• Selon certaines opinions, l'intelligence de la foi chrétienne traverserait aujourd'hui une sorte d'exil, de nature à la rendre étrange, voire étrangère, au regard des évolutions de la société et de la culture. C'est ce qui permettrait de comprendre tantôt la tentation de « repli » sur la spiritualité, tantôt le confinement de la pensée chrétienne dans les sphères spécialisées des institutions vouées à la recherche et aux publications scientifiques, ne touchant qu'un public des plus restreints. D'autres estiment au contraire qu'aujourd'hui plus que jamais, l'intelligence de la foi - en philosophie comme en théologie - se doit de relever les défis qui se présentent à elle dans le champ des pratiques sociales. L'articulation entre la foi et la raison resterait bancale sans « raison pratique » efficace, laquelle rend compte du logos de la foi, entendue intelligemment dans la vie sociale, et non à l'écart des réalités et des changements, des passions et des souffrances qui s'y manifestent. Dans une société souvent perçue aujourd'hui comme fragmentée, conflictuelle, voire menaçante, quelles sont les ressources que les « métiers » de théologien (ne) et de philosophe offrent à l'alliance dans la foi chrétienne de son intelligence et de sa pratique ?

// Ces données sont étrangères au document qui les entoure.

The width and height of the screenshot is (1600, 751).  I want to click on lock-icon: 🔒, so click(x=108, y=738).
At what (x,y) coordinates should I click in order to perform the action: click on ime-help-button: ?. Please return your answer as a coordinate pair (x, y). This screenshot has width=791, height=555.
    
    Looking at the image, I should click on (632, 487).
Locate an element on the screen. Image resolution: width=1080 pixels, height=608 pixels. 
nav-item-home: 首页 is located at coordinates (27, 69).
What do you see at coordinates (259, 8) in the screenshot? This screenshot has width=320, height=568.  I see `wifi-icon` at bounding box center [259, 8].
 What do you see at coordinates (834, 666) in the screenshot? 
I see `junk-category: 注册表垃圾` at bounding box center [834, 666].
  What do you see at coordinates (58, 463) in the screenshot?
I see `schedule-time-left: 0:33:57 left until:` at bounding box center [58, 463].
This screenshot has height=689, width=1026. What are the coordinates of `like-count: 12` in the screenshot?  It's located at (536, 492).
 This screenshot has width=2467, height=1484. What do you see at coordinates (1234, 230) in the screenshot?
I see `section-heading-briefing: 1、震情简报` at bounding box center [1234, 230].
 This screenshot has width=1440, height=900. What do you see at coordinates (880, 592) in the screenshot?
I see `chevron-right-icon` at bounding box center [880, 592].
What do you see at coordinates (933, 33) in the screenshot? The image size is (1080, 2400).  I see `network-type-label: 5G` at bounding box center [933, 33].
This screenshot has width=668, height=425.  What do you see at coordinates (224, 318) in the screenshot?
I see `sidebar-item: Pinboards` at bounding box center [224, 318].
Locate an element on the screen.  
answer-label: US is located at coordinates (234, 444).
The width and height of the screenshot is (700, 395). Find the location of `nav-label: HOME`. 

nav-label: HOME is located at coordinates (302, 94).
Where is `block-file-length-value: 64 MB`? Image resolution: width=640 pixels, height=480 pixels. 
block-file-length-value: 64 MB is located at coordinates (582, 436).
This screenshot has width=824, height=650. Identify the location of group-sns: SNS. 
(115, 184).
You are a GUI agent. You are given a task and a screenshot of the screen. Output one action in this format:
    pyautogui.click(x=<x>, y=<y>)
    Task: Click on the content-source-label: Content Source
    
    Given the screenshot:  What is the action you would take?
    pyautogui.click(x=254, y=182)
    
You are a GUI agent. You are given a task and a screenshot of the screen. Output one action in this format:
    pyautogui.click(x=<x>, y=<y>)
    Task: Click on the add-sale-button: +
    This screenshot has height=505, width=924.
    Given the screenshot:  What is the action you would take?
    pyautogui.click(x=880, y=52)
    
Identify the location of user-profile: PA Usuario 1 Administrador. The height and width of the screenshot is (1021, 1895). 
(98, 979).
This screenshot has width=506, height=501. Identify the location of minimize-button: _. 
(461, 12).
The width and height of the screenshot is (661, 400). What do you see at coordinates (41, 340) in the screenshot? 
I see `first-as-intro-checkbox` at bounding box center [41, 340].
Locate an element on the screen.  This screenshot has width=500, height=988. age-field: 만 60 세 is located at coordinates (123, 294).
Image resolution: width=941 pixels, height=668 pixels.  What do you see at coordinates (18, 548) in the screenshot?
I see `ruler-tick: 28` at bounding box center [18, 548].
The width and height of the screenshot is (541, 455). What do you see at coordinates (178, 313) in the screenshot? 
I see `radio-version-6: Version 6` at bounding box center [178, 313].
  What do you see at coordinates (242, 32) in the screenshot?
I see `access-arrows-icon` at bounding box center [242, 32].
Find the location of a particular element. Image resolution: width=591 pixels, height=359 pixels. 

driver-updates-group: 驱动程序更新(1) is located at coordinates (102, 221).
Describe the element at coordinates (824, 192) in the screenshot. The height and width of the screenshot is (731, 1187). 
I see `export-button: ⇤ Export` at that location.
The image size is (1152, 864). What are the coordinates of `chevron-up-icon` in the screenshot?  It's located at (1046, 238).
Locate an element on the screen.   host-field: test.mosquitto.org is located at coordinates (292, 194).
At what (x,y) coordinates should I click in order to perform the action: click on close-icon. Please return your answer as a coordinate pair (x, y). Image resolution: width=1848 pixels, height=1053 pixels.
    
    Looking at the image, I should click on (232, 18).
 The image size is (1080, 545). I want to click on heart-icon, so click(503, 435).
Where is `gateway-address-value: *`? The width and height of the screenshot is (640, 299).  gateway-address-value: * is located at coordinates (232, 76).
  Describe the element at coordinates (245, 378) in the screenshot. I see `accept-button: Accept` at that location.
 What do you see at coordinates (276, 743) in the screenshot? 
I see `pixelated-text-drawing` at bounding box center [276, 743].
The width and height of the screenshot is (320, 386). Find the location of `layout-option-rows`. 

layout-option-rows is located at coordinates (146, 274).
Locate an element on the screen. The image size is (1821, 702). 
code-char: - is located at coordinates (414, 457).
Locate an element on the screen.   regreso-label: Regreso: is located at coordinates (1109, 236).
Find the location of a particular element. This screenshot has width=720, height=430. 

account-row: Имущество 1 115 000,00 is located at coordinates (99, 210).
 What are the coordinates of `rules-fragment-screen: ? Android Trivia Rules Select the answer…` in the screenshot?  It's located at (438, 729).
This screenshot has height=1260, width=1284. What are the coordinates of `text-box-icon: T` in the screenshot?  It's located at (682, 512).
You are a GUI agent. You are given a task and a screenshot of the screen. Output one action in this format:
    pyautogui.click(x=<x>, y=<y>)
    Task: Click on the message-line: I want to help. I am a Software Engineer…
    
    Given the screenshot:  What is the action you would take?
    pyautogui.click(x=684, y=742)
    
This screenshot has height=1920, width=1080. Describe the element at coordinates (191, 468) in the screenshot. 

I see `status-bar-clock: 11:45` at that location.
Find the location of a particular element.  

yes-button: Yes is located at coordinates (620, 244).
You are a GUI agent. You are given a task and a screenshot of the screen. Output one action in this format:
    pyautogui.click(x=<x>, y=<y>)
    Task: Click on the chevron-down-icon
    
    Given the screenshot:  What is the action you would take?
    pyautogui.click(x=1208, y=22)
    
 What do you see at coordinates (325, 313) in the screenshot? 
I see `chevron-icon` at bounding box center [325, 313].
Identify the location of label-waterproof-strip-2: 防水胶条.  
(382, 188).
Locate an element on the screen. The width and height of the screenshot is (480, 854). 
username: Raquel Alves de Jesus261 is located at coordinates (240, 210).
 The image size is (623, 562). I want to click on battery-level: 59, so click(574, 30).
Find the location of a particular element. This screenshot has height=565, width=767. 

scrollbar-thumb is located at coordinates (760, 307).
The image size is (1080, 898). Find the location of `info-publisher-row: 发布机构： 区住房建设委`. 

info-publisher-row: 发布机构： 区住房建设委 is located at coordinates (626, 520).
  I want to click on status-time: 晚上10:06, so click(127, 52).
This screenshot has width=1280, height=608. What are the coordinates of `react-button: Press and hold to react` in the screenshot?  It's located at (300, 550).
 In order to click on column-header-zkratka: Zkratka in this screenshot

  • De l'autorité : personne aujourd'hui n'en ignore les crises et les bouleversements. Mais vouloir reproduire certains modèles du passé, dans l'espoir de « restaurer » l'autorité, a tôt fait de montrer ses limites. Les inclinations autoritaires penchent, on le sait, vers une pente dangereuse. Tout comme on sait ardus la tâche et les efforts d'innover en matière d'autorité. Entre le respect des limites et la nécessité des transgressions, la voie sur laquelle devenir humainement « auteur et répondant » de sa parole et de ses actes, envers soi-même comme envers autrui, n'est jamais tracée d'avance. Cette voie n'est pas étrangère à la foi, à son intelligence et à ses pratiques. Les croyant-e-s, leurs communautés et leurs institutions sont d'autant plus concerné-e-s qu'en la matière, l'autorité touche aux convictions profondes, aux manières de se référer à des textes fondateurs et des traditions, ainsi qu'aux rapports avec la société. Les études réunies dans ce volume se proposent d'en rendre compte, et d'en dégager quelques enjeux actuels, sous l'éclairage de l'histoire, de la philosophie et de la théologie. La perspective est donc pluridisciplinaire. Elle est aussi oecuménique, à la mesure de l'importance actuellement reconnue aux rapports entre autorité et dialogue, comme entre autonomie et obéissance. Traiter ces questions n'est pas faire « une » théologie de l'autorité, mais examiner les possibilités données à l'intelligence de la foi, pour qu'elle devienne auteure et répondante de ce qu'elle peut dire et faire dans le temps présent.